FIGURE 48.3. Gels and schemes depicting how VWF multimers are generated in the circulation. Upper panel: gels showing von Willebrand factor (vWF) polymer and multimers. In vascular endothelial cells vWF exists in two forms, a dimer of pro-vWF polypeptide in the rough endoplasmic reticulum (RER) and a polymer of mature vWF polypeptide in the Weibel-Palade bodies. Only the vWF polymer is secreted. Under the high shear stress conditions of the microcirculation, the vWF polymer is cleaved by ADAMTS13. A repetition of this process converts a vWF polymer to a series of multimers in normal plasma. vWF is separated by SDS-agarose gel electrophoresis and visualized with a radio-labeled antibody to vWF. Lower panel: a scheme of vWF biosynthesis and proteolysis. A: Pre-pro-vWF with 2,813 amino acid residues. B: A dimer of pro-vWF with disulfide bonds near the C-terminus. C: In the Weibel-Palade bodies, a vWF polymer is formed through disulfide bonding near the N-terminus of vWF dimers and cleavage of the propeptide. D: Under the high shear stress conditions of the microcirculation, vWF is cleaved at the Tyr1605-Met1606 bond, generating dimers of the 140 kD and 176 kD fragments and a series of progressively smaller multimers.
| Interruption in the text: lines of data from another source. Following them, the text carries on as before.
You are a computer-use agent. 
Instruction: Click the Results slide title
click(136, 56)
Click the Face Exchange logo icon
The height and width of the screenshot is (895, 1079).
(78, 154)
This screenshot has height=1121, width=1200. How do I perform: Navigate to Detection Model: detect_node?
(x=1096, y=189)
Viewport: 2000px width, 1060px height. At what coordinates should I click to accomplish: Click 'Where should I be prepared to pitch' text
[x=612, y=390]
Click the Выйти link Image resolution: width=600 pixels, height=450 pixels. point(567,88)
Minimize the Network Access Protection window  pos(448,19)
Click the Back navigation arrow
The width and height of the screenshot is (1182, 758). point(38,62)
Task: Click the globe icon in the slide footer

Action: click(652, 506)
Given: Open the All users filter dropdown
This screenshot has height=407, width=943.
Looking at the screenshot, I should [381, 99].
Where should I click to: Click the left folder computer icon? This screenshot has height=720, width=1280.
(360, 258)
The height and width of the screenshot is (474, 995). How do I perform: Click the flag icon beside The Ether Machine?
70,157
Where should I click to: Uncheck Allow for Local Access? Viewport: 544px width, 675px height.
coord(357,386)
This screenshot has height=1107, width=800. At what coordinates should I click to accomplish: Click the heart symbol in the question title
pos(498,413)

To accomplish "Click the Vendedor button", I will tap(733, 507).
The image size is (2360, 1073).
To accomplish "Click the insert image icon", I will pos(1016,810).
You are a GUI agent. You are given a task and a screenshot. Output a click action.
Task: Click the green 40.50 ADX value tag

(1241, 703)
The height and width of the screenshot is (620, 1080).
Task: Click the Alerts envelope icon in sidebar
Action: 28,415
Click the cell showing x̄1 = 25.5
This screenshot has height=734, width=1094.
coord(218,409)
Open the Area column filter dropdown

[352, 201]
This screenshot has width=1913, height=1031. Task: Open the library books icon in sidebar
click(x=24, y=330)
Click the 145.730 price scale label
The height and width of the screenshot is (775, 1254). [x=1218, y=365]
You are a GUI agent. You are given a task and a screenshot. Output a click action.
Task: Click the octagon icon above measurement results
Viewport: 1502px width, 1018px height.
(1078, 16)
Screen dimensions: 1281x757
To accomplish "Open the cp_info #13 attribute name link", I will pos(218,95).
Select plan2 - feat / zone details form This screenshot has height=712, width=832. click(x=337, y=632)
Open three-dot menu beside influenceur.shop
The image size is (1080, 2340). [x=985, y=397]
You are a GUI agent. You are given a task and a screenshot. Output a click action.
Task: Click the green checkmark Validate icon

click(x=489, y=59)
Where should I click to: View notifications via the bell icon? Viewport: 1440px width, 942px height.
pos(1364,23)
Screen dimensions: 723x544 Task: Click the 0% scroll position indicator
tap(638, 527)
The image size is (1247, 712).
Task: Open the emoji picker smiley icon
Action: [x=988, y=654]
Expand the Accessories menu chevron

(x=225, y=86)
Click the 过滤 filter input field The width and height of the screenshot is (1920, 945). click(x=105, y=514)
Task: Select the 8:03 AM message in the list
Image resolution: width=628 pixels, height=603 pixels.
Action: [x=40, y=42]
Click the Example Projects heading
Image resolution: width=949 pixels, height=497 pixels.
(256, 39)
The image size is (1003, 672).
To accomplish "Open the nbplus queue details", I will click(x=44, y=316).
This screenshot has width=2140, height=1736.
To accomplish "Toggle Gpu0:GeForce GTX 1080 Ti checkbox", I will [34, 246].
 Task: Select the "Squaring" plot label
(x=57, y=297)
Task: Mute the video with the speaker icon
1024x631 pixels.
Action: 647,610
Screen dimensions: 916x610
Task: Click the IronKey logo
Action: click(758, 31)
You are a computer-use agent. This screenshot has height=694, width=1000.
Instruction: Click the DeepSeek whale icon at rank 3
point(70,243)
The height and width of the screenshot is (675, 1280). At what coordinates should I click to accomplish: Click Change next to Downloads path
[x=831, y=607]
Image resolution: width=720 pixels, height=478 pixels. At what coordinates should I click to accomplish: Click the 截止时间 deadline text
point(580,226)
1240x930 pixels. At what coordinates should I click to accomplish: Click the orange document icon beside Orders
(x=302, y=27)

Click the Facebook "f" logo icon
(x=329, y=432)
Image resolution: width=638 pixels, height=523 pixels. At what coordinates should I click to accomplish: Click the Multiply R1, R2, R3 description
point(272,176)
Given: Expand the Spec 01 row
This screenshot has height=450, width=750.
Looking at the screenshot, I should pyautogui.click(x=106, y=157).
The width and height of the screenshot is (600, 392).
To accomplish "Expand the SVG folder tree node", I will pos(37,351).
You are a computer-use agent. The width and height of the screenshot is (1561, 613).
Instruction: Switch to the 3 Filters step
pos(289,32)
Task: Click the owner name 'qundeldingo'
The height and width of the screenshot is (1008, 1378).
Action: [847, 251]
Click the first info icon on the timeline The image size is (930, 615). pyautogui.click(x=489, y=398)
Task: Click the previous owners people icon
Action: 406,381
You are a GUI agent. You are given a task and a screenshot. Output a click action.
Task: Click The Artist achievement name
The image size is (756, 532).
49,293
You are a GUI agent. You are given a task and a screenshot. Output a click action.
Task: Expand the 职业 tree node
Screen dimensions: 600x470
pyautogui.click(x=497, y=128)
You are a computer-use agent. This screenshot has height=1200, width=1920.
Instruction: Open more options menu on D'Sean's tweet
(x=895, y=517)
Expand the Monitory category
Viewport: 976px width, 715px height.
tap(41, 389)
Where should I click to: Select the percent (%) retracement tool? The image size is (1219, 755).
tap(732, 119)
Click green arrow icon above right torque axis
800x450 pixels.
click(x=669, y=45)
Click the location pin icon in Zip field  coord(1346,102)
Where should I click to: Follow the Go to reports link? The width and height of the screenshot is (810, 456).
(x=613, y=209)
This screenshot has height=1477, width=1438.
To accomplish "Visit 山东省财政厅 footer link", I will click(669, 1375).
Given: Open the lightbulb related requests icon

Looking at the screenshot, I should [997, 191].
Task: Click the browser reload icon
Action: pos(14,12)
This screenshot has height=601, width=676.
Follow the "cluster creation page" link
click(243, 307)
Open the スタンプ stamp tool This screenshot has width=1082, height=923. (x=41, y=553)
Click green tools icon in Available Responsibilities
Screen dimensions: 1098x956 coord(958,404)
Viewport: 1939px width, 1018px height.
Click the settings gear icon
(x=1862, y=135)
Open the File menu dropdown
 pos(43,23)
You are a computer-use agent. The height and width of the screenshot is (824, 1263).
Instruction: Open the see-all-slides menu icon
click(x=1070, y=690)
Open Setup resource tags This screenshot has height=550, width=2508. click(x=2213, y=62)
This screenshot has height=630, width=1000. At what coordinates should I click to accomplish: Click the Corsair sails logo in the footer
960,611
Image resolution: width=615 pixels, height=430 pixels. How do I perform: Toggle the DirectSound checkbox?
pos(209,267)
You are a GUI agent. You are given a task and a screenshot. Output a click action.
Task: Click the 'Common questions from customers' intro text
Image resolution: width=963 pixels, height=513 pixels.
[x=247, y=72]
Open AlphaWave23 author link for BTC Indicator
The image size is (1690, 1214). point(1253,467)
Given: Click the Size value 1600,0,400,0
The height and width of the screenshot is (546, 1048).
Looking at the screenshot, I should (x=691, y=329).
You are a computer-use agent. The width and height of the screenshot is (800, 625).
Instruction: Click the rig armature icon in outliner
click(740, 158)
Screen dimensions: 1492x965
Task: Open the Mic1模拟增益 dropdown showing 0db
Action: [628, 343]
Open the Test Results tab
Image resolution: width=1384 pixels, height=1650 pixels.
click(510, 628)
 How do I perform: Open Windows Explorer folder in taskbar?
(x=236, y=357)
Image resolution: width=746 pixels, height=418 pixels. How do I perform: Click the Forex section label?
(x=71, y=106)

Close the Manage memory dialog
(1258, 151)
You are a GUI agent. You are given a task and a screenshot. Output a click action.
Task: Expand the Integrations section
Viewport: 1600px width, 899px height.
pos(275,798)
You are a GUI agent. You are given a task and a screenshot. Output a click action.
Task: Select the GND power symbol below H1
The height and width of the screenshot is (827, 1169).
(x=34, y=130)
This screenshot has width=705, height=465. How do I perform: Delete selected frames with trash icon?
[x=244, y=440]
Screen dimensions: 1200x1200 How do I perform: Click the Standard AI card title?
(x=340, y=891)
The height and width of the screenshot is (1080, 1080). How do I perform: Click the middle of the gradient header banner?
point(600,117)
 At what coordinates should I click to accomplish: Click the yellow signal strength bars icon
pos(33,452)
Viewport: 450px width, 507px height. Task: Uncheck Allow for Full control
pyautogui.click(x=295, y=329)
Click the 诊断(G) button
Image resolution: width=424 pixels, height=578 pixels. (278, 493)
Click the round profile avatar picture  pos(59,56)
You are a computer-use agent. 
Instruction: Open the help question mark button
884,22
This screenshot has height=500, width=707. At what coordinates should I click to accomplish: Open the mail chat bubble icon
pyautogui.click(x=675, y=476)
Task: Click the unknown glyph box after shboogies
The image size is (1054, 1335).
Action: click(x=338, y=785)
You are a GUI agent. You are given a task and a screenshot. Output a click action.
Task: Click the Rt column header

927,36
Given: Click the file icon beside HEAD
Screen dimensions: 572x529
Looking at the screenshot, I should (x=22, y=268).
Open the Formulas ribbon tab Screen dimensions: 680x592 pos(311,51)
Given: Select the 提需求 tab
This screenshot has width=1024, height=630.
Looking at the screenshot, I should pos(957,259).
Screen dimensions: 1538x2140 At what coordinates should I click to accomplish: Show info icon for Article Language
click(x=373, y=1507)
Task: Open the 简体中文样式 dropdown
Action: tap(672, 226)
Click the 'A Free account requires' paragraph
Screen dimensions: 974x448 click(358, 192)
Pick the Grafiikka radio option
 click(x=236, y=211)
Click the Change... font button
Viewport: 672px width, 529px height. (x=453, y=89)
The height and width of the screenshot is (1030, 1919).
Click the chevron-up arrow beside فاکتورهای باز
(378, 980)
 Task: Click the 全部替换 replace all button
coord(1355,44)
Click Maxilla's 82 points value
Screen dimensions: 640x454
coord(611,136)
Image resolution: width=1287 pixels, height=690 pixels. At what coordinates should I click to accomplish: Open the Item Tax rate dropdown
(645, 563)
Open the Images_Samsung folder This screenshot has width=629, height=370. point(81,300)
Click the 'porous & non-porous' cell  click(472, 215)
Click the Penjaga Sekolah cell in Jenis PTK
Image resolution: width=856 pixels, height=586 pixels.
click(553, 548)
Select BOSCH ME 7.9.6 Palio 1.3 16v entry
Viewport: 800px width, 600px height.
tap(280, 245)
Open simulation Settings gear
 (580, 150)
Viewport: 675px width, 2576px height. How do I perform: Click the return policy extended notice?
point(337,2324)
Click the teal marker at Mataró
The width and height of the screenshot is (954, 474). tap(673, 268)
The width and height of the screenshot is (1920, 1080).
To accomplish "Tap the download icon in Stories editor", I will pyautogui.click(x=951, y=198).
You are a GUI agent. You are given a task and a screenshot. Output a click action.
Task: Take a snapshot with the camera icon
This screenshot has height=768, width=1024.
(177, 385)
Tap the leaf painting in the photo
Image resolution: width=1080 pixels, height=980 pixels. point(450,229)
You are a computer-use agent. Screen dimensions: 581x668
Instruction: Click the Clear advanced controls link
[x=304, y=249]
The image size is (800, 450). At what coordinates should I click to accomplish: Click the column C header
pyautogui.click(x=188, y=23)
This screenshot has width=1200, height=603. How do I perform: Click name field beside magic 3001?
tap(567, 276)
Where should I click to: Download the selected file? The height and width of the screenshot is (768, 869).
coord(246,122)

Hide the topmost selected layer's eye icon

vWF exists in a compact form with its cleavage sites and platelet binding sites cryptic. This explains why in a test tube vWF is not susceptible to cleavage by ADAMTS13 and is inactive in aggregating platelets. High levels of shear stress induce a conformational change of vWF, exposing its binding sites for platelet receptors (Fig. 48.4A). Due to its large molecular size and responsiveness to shear stress, vWF is uniquely capable of supporting platelet adhesion and aggregation under high shear stress conditions.

In the circulation, the activation of vWF by shear stress is prevented by ADAMTS13, which cleaves vWF whenever its cleavage sites are exposed by shear stress. The process of proteolysis is repeated during each cycle of circulation through the microvasculature, thereby converting vWF from a large polymer to a series of multimers while maintaining vWF in its compact inactive configuration (Fig. 48.4B).

A disruption in this proteolytic regulation of vWF occurs in TTP, in which ADAMTS13 deficiency, due to genetic mutation or autoimmune inhibitors, leads to incessant unfolding and activation of vWF by shear stress, resulting in vWF-platelet binding and microvascular thrombosis (Fig. 48.4C). This explains why a severe deficiency of ADAMTS13 can lead to microvascular thrombosis characteristic of TTP.

FIGURE 48.4. A scheme depicting how ADAMTS13 deficiency leads to von Willebrand factor (vWF)-platelet aggregation and microvascular thrombosis seen in thrombotic thrombocytopenic purpura (TTP). A. The responsiveness of vWF to shear stress allows it to be activated at sites of microvascular injury to support platelet adhesion and aggregation. B. In the circulation, vWF-platelet aggregation is prevented by ADAMTS13, which cleaves vWF whenever its cleavage sites are exposed by shear stress. This process maintains vWF in its compact inactive configuration while its size becomes progressively smaller. C. In the absence of ADAMTS13, vWF is relentlessly activated by shear stress, leading to vWF-platelet aggregation and microvascular thrombosis of TTP. Thrombosis increases the shear stress in the microcirculation, leading to further cycles of vWF-platelet aggregation.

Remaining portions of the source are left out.